WHAT IS EXPECTED:
The answer must be every line of the records below that contains the word "date".

+++ PROVIDED DATA +++

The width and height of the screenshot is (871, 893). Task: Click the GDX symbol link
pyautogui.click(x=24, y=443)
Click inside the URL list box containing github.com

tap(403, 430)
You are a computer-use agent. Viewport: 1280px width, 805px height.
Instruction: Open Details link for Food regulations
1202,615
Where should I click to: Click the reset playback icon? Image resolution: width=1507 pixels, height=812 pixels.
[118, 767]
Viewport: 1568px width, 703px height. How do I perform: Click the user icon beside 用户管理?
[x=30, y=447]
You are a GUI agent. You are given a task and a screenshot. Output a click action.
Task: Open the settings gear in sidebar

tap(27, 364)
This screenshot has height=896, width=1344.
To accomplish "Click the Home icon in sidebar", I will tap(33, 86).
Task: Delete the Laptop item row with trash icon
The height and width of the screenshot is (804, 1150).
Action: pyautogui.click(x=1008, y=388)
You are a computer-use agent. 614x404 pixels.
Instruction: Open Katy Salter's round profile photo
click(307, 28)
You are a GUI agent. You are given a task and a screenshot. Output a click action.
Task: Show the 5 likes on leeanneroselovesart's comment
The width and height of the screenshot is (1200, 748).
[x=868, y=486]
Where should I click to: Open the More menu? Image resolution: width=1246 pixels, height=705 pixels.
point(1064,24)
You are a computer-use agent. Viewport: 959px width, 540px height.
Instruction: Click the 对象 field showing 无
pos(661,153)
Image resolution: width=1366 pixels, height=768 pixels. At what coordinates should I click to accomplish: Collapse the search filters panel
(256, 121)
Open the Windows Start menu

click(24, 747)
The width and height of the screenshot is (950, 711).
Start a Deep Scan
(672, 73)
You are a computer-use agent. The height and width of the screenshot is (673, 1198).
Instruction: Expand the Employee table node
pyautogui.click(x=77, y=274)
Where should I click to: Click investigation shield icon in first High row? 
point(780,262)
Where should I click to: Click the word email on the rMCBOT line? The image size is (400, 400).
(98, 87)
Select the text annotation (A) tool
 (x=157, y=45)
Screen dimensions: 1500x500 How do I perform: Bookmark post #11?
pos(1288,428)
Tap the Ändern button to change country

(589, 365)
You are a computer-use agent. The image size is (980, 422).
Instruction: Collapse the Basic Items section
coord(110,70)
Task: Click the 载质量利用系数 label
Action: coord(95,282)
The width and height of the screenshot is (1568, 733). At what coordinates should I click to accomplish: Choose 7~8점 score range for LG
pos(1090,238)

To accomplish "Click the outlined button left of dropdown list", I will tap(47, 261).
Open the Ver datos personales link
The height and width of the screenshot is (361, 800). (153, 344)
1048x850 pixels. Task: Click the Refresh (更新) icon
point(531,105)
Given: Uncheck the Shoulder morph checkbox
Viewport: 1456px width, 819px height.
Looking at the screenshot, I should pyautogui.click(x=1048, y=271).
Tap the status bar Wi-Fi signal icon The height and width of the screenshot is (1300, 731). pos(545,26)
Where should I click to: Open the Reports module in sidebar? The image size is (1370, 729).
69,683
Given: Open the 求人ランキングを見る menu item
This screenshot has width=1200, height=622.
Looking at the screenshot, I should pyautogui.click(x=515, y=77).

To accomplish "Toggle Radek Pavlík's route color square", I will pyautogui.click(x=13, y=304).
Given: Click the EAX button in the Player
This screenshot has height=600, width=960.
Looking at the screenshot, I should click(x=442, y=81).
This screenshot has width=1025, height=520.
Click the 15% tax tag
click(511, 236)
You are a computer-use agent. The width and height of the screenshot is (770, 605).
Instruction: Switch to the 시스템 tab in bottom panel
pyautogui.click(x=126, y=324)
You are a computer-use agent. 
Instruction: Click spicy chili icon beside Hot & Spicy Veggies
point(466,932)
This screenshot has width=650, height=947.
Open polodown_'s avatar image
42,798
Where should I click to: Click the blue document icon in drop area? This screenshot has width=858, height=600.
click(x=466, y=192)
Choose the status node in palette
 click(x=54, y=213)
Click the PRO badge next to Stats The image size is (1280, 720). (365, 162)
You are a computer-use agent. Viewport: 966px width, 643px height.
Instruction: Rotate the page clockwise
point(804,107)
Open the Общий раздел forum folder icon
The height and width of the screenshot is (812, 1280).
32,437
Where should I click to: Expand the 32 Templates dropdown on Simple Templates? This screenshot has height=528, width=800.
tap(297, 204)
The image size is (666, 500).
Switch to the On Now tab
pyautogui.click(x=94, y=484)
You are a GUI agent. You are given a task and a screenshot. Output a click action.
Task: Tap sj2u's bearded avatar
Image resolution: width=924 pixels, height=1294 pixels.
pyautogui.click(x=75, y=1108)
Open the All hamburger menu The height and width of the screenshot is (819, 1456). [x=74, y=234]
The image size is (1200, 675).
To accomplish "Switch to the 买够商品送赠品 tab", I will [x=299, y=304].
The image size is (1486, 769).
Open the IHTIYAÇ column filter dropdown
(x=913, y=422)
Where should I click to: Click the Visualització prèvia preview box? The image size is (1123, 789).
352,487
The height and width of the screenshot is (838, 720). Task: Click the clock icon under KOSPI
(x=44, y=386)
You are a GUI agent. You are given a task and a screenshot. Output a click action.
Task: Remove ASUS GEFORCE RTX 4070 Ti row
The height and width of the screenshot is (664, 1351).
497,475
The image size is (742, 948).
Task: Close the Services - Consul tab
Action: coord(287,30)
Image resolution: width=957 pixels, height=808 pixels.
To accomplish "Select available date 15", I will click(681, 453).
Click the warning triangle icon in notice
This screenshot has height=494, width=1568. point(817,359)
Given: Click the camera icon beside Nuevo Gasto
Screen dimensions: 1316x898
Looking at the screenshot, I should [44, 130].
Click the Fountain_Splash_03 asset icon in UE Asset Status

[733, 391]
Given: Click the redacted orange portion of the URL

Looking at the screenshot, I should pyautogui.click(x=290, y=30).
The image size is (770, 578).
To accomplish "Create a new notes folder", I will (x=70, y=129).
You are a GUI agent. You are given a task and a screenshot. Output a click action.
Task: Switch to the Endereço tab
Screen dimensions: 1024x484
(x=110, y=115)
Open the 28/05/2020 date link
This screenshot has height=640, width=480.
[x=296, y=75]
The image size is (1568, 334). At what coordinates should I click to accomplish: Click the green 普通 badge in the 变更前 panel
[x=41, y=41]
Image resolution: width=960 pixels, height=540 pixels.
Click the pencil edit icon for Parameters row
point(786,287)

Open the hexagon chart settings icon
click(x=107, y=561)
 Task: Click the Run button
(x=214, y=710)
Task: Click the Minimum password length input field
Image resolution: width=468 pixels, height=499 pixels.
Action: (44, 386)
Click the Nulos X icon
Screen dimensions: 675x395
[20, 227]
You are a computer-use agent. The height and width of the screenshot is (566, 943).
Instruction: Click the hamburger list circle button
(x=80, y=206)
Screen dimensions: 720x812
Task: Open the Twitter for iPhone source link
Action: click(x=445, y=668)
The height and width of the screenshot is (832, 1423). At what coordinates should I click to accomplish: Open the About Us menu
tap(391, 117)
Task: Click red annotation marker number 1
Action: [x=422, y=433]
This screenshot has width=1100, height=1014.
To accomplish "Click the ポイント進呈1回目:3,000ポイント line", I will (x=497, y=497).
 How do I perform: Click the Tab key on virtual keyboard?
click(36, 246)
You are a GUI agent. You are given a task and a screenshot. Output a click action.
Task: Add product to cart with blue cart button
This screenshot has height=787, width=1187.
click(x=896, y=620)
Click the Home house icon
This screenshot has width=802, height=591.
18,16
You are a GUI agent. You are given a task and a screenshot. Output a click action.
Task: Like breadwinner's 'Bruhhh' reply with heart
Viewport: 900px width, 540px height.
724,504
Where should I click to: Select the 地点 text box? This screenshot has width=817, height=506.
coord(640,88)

+++

YOUR RESPONSE:
To accomplish "Select available date 15", I will click(681, 453).
Open the 28/05/2020 date link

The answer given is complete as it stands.